§ **Objective**: Print the lines between the one holding "Given: Toggle Espaço 1 column header checkbox" and the one holding "The image size is (895, 699). (x=342, y=92)", inclusive, reproducing them exactly and including nothing else.

[begin Given data]

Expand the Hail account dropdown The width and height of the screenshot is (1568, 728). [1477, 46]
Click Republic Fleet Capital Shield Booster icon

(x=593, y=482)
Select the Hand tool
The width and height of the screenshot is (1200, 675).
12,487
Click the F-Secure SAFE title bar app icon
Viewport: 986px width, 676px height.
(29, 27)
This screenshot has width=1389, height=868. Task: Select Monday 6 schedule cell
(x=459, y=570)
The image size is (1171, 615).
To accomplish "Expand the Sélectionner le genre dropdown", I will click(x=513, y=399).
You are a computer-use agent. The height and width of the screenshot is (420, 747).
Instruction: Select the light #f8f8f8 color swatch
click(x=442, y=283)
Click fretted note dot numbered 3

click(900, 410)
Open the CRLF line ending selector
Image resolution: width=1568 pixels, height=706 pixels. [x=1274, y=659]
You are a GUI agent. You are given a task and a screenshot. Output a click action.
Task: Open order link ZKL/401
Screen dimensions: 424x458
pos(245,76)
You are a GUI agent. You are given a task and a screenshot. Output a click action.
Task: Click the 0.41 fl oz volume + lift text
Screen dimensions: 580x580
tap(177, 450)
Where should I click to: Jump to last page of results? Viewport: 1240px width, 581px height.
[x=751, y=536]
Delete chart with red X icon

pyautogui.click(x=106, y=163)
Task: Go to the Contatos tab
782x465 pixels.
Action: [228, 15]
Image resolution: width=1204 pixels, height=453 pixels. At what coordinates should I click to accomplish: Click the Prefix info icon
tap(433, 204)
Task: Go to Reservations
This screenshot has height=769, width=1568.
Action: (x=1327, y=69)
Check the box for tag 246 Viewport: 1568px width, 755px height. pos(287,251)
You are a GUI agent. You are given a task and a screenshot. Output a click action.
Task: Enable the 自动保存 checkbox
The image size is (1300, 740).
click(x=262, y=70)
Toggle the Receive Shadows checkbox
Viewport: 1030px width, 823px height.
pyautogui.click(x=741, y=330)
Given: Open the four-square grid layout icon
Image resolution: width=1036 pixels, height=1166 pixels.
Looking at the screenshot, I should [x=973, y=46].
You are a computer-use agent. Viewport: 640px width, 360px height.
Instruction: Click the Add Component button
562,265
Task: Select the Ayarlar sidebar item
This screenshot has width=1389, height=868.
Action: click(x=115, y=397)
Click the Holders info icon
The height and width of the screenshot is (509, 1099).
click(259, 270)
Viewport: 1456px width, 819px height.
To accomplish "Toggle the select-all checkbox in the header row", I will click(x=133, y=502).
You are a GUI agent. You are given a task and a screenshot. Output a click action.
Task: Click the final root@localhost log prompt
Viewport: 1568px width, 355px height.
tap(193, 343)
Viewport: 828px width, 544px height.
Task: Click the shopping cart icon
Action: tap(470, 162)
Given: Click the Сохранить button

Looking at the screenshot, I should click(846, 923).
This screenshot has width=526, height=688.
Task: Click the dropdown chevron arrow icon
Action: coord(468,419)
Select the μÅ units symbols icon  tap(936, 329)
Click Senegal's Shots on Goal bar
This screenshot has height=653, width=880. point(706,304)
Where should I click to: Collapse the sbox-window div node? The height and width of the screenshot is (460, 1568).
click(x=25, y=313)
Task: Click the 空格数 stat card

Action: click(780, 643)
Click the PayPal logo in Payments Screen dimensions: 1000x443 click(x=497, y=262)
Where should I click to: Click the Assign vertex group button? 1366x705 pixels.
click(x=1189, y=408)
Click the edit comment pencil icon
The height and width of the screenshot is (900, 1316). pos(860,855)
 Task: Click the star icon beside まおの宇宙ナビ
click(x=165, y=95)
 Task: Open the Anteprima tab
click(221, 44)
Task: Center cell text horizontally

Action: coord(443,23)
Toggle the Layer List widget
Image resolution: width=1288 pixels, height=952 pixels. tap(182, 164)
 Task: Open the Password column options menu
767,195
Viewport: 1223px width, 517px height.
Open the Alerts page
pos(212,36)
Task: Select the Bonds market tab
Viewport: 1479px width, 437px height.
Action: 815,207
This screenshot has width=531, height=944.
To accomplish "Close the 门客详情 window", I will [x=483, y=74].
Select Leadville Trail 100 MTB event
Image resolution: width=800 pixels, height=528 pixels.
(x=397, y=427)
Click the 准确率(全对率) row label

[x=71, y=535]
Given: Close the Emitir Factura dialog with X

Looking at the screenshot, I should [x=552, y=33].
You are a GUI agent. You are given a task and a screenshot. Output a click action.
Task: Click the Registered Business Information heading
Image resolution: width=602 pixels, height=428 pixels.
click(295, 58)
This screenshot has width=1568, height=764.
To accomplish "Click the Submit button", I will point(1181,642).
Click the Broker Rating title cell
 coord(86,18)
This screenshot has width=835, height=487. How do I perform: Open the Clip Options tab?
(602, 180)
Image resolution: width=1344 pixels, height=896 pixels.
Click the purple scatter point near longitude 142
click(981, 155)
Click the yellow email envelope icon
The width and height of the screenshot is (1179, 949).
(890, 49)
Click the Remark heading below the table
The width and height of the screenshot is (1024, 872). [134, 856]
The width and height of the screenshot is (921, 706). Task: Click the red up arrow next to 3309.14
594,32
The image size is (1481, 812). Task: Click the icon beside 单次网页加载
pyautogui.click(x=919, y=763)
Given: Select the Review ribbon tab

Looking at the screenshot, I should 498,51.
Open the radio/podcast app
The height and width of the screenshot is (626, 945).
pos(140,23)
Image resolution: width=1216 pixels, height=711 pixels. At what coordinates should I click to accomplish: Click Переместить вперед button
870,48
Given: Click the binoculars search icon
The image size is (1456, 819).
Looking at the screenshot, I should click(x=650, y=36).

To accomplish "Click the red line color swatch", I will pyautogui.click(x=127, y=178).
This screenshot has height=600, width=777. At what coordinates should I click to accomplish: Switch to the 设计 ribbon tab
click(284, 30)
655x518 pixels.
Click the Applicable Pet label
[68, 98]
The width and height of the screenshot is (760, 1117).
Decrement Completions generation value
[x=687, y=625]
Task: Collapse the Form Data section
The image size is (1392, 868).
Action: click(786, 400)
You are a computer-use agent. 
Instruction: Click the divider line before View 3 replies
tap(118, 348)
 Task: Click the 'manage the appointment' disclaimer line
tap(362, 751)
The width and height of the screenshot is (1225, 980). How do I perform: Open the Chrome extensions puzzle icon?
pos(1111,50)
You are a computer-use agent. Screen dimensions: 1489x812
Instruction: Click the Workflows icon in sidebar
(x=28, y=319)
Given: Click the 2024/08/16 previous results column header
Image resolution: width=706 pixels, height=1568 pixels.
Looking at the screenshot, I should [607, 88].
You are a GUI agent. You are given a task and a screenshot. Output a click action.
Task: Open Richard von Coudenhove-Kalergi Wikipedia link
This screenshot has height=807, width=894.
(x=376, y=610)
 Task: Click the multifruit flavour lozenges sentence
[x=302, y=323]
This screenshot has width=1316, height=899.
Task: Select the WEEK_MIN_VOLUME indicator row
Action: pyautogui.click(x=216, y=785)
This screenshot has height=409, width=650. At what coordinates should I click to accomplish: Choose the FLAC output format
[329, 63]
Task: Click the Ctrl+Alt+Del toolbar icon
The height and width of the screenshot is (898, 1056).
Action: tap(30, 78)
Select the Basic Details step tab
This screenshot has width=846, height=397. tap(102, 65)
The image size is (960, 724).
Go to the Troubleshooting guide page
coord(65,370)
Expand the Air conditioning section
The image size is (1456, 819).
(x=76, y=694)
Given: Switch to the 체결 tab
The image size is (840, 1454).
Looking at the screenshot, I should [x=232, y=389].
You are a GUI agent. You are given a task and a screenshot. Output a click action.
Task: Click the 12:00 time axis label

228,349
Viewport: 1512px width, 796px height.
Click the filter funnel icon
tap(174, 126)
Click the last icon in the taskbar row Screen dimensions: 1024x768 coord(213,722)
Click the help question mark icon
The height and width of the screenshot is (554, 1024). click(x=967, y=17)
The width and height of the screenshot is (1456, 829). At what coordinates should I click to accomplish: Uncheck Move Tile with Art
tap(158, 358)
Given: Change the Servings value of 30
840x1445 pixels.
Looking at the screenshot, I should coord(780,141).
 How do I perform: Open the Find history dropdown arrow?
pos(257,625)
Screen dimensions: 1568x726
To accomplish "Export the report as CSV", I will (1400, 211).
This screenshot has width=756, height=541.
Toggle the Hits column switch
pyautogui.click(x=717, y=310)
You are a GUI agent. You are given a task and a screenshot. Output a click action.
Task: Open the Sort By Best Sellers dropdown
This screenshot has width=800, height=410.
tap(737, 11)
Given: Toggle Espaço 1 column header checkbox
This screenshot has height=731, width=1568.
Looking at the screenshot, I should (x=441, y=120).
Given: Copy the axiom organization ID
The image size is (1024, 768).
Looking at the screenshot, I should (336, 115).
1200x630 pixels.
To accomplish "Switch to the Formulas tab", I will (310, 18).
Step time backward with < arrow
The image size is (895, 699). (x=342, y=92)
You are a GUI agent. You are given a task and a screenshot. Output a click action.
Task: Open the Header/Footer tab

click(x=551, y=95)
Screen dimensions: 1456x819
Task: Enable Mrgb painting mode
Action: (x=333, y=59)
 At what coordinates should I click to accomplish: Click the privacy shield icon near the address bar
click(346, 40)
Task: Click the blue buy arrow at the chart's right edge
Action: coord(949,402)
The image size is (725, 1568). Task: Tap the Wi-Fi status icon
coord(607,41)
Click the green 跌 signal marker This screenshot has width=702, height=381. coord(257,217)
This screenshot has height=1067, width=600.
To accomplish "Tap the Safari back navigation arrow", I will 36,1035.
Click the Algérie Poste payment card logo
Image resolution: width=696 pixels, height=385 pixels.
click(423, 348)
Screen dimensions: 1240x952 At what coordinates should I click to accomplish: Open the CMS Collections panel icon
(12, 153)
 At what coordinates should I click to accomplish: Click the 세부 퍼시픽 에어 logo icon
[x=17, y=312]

[end Given data]

§ **Reply**:
Given: Toggle Espaço 1 column header checkbox
This screenshot has height=731, width=1568.
Looking at the screenshot, I should (x=441, y=120).
Given: Copy the axiom organization ID
The image size is (1024, 768).
Looking at the screenshot, I should (336, 115).
1200x630 pixels.
To accomplish "Switch to the Formulas tab", I will (310, 18).
Step time backward with < arrow
The image size is (895, 699). (x=342, y=92)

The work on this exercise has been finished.